Latino groups call for end to wars in Iraq, Afghanistan

Kat Glass - McClatchy Newspapers

August 21, 2008 06:53 PM

WASHINGTON — A coalition of Hispanic groups offered its recommendations for both party's platforms Thursday, including calls to end the wars in Iraq and Afghanistan.

According to John Trasvina, the chairman of the National Hispanic Leadership Agenda, 26 of the group's recommendations are already in the Democratic National Committee's draft platform.

In explaining his group's war opposition, Trasvina said that Latinos "are overrepresented in the military; many are immigrants who are fighting for our country before it becomes their country."

The 24-member coalition includes the National Council of La Raza, MANA, the Cuban American National Council and the Labor Council for Latin American Advancement.

The coalition is pressing the Republican National Committee platform writers as well, Trasvina said, and its members will attend both party conventions.

The Hispanic platform makes more than 100 recommendations on education, civil rights, immigration, the economy, health and government accountability. Among them:

_ Publicize the Census Bureau's confidentiality policy so that Latinos — whether legal immigrants or not — will cooperate in the 2010 census.

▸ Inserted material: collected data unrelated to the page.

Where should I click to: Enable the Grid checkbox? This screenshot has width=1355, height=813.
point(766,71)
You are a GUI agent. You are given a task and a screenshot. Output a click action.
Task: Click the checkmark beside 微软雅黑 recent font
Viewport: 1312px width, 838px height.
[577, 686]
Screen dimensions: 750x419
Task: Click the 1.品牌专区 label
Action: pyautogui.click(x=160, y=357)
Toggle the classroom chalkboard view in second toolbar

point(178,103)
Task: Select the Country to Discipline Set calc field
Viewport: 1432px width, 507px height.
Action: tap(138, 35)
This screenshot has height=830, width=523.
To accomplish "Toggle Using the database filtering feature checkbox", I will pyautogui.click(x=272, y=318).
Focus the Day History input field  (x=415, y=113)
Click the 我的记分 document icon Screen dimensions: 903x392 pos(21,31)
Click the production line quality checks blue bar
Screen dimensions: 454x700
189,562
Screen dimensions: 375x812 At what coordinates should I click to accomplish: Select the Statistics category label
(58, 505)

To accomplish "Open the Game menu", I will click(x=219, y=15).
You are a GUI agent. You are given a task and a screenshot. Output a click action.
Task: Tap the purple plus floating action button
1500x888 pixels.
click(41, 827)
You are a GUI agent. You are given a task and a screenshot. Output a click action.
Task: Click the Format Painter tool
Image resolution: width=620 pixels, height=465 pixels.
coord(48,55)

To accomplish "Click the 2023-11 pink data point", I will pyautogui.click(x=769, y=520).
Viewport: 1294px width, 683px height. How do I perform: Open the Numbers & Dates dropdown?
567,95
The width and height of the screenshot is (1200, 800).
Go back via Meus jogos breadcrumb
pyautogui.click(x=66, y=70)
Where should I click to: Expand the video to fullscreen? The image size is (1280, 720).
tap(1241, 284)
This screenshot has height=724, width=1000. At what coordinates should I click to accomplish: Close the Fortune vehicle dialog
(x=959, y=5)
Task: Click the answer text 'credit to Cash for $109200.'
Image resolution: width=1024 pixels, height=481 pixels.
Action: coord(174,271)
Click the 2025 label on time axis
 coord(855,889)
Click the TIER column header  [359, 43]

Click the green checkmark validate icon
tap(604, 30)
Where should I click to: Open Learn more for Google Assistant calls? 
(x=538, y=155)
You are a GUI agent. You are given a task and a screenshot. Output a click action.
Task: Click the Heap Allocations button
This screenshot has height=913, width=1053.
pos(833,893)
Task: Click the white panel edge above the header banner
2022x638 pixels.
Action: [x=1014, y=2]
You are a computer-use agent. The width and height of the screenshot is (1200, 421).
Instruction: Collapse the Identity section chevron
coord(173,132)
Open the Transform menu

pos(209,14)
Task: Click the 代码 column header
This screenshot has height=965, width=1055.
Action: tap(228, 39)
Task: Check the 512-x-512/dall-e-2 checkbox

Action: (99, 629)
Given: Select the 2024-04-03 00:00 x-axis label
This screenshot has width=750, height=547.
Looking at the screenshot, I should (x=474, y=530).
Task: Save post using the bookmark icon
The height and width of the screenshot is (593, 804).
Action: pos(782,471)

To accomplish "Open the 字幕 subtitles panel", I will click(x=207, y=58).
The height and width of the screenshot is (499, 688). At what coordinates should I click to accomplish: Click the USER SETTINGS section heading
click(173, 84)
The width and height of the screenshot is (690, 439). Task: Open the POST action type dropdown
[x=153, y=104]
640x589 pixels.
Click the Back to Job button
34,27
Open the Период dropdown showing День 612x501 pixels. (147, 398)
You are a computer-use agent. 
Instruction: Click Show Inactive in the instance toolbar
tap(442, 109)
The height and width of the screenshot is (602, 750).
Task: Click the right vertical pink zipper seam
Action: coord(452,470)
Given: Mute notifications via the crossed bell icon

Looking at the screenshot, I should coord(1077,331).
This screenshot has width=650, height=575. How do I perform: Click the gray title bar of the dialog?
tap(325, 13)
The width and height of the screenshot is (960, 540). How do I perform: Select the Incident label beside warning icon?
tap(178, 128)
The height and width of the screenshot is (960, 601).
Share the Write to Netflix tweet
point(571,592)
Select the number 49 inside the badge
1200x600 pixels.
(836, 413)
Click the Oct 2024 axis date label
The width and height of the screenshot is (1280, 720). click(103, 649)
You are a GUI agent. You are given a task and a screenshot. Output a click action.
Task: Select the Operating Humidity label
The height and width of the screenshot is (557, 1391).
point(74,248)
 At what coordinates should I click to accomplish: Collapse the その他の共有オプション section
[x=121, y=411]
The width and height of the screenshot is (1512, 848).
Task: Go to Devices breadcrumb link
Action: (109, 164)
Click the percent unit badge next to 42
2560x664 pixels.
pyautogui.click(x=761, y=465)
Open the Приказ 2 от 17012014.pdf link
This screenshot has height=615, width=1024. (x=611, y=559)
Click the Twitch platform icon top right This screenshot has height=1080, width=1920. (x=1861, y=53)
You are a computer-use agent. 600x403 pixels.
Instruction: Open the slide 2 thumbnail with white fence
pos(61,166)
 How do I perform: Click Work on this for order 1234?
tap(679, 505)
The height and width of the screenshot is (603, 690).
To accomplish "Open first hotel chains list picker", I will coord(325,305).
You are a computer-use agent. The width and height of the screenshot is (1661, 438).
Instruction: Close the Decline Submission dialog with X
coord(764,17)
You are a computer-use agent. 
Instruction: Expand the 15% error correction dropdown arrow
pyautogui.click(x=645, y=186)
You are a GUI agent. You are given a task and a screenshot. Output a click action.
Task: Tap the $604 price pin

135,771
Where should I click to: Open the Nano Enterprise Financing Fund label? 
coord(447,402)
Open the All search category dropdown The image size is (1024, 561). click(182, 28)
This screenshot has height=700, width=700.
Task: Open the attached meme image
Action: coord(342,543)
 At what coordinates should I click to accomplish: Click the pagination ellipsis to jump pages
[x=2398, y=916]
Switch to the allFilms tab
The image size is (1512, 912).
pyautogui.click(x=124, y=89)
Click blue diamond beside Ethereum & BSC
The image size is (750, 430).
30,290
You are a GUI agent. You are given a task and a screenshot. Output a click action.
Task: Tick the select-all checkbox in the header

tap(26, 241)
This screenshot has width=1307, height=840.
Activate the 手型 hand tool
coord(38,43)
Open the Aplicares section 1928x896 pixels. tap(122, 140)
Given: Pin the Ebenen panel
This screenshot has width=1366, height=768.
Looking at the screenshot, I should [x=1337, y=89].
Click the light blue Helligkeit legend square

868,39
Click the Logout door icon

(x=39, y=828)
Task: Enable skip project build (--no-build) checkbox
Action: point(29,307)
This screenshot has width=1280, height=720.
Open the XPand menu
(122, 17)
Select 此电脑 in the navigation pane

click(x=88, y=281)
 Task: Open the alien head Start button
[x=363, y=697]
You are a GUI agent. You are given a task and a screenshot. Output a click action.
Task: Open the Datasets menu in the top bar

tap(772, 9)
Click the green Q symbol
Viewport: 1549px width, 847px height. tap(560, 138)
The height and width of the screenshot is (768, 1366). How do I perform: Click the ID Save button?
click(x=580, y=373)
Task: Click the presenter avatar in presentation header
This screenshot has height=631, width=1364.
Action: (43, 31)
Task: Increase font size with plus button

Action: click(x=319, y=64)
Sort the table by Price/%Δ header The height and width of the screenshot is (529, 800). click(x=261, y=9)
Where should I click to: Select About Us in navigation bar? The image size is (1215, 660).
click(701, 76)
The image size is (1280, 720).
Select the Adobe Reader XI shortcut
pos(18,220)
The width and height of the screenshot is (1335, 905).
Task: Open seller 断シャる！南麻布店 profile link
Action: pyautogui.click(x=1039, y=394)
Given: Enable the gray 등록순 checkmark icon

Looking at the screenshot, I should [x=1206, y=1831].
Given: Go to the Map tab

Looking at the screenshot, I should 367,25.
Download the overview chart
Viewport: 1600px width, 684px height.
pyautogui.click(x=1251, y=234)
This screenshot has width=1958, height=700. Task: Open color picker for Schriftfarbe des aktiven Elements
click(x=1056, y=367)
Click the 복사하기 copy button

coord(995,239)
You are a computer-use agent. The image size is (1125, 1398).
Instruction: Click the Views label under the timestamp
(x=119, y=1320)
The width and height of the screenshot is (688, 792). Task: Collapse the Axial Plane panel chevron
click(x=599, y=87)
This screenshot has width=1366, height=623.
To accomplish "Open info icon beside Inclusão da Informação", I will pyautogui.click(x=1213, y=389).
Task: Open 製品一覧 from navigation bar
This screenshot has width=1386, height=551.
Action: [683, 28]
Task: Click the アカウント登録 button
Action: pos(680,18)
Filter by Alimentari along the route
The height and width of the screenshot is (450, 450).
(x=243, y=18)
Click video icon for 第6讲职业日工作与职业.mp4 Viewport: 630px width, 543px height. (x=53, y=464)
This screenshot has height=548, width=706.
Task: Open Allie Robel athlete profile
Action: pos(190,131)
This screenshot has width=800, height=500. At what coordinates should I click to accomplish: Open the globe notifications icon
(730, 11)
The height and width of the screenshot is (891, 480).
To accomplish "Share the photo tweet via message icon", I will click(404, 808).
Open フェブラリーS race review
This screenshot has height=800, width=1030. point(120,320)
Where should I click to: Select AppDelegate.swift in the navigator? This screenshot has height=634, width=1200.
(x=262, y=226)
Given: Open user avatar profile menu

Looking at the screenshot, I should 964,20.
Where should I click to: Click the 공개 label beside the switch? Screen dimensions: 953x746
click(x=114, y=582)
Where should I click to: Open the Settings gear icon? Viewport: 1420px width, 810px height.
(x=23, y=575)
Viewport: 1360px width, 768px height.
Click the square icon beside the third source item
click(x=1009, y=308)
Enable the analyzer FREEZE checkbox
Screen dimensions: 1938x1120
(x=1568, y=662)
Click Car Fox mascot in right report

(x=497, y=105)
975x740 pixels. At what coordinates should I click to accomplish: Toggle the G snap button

_ Grant citizenship to the country's 12 million undocumented workers.

_ Increase Hispanic participation in the federal work force.

_ Enhance health-care access for immigrants, especially along the U.S.-Mexico border.

_Continue No Child Left Behind with more emphasis on Latino students.

The coalition recommended that No Child Left Behind be used to combat the high dropout rates among Latino high school students. "Our 20-20 vision starts today, and that is that we will close our drop-out rate," Trasvina said at the press briefing.

Both political parties have been courting Latinos, who participated strongly in the primaries, said Susan Minushkin, the deputy director of the Pew Hispanic Center, a nonpartisan research group in Washington.

Colorado, Florida, Nevada and New Mexico, where the 2004 presidential election was close, have large Hispanic populations, making them hot spots again this election, Minushkin said.

"I would say this year there is much more of an interest in the Latino vote than there has been ever in the past," Trasvina said. "The community is larger and in more states, and the voting participation is higher than it's ever been. I think this year there will be more consequences if the Latino vote and the Latino leaders are not listened to."

However, Andy Gomez, assistant provost at the University of Miami and senior fellow at the university's Institute for Cuban and Cuban-American Studies, cautioned against assuming that Latinos — especially in the second- and third-generation — vote solely on the kinds of issues listed in the coalition's report.

"The Hispanic community is looking to see which is the particular candidate that first and foremost addresses the immediate needs of the United States," Gomez said in an interview.